A little while ago (in November of last year), I wrote here about humility and my absurd lack of it as a character trait. It was such a deficiency back then that I even wrote, “I think the lack of this trait (in it’s purest and truest form) really was and still is my biggest weakness – or at least one of them”. Combined with that (my own) realization of non-humility was a conversation I had with someone whose opinion I value that told me (in a very nice way) “you need to become acquainted with real humility. Not just to know what it is in general terms, but to really understand it and feel it”. So, I made a personal goal to become the most humble person ever. I vowed that there would be nobody better at being humble than me. I wanted to be the best at being humble.
Now it’s July, and coincidentally after quoting myself, I am happy to report that I have worked very hard on my humility over the past few months – and I think I have successfully become much more humble. In fact, I might be eligible for the “most improved humility award”. If nothing else, I am way more humble than I used to be. Like…. way more. In fact, my humility has increased to the point that I can look around and be confident that I am more humble than most of the people that I see. I have come so far in so little time.
Then today something weird happened. It was like someone changed the rules for acquiring humility without telling me; or at least someone tried to add something to the rulebook that wasn’t there before because what I read today was so different that it just sounded wrong. I had spent the past several months focusing on my humility, my improvement, and my progress – including how the effects of my focus and improvement had further increased my humility – only to read that “true humility is not thinking less of yourself; it is thinking of yourself less.” 1
Because I had recently spent a lot of time thinking about myself and working on my own humility (which took a lot of time thinking less of myself), I knew that anything that told me to worry about other people in order to increase my humility must be incorrect; after all, how could worrying about or trying to solve other people’s problems help with my humility? So, I read it again sure that I had indeed misread it the first time. Then I read it again, and again, and again just to be sure I hadn’t suffered a mild stroke and lost the ability to comprehend sentences – because I am also a really good reader.

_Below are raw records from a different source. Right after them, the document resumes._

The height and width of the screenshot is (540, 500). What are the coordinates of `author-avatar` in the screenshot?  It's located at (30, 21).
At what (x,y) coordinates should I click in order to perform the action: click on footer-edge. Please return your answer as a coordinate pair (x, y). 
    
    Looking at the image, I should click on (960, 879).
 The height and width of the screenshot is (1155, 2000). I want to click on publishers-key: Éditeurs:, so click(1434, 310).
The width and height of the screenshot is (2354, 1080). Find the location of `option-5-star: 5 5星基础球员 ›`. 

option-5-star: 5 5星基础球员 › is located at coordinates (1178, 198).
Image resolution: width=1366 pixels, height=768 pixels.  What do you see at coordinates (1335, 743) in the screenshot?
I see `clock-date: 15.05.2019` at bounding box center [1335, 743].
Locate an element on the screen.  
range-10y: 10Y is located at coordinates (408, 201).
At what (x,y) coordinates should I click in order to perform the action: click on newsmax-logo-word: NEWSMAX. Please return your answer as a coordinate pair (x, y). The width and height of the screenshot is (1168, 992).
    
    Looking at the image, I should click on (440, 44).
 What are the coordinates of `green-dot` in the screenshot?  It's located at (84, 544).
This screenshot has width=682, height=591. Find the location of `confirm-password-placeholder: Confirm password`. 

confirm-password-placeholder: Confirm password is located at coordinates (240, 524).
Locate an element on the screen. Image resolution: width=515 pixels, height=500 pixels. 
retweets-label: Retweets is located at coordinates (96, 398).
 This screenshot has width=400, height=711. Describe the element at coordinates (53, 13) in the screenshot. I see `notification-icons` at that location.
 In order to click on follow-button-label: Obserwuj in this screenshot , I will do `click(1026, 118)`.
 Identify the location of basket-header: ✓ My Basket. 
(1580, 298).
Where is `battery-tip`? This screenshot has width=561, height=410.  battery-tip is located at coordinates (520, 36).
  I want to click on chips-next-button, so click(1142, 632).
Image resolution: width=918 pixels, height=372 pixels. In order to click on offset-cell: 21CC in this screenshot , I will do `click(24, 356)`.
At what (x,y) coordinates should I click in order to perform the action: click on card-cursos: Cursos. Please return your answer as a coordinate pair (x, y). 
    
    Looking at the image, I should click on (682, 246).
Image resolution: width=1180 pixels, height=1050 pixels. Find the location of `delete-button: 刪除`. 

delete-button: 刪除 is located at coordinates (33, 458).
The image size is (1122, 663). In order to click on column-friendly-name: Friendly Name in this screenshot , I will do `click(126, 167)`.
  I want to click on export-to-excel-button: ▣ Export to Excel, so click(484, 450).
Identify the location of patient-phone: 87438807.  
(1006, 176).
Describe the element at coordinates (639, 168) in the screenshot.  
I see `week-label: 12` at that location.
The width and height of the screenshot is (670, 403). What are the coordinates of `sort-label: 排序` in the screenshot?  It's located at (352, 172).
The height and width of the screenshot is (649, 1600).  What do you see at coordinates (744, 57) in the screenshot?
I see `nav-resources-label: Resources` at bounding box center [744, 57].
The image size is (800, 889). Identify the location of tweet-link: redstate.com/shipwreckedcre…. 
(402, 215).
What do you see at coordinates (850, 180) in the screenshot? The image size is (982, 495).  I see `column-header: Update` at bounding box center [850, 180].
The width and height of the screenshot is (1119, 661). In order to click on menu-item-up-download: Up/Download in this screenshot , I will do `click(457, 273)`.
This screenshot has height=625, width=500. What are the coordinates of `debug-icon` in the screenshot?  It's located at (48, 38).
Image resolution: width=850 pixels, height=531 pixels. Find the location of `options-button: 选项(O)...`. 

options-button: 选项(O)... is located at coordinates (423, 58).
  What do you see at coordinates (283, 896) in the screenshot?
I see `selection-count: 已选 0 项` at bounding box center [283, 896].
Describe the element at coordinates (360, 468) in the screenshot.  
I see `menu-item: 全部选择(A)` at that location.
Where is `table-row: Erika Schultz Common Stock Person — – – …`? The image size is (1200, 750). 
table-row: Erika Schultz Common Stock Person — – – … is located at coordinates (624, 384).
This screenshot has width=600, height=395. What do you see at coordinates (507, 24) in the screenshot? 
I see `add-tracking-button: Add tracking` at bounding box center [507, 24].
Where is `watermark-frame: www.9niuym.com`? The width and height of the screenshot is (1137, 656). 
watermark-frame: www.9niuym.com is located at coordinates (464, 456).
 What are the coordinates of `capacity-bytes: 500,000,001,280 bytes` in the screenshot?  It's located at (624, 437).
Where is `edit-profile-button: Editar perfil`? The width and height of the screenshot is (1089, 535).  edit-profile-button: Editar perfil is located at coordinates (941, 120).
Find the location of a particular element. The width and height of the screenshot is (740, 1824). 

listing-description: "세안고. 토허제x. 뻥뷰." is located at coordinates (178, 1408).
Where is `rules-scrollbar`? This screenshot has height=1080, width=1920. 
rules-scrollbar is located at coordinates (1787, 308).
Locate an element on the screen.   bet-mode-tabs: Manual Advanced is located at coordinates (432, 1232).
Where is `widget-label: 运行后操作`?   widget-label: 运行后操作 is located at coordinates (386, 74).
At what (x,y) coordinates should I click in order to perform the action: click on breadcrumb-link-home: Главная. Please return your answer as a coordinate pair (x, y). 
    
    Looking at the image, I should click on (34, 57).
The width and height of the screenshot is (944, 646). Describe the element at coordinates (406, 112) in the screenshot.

That was when I put 2 and 2 together to make 5 because there was no way that focusing and worrying and caring about other people, helping them with all their problems, making sure that they have everything they need, and helping them achieve all of their goals could help me at all – in fact, if I listened to that advice and spent all of my time doing things for others I wouldn’t have any time to worry about myself or work on my own humility, which means I would never improve myself or get to tell people how successful my quest for humility has been by writing a blog post.
So, in an effort to become yet even more humble, I will be spending all of my free time working individually on my own humility, because you never know when the Lord will need a super duper humble guy, and I for one want to be ready and operating at the peak level of humility for when he calls.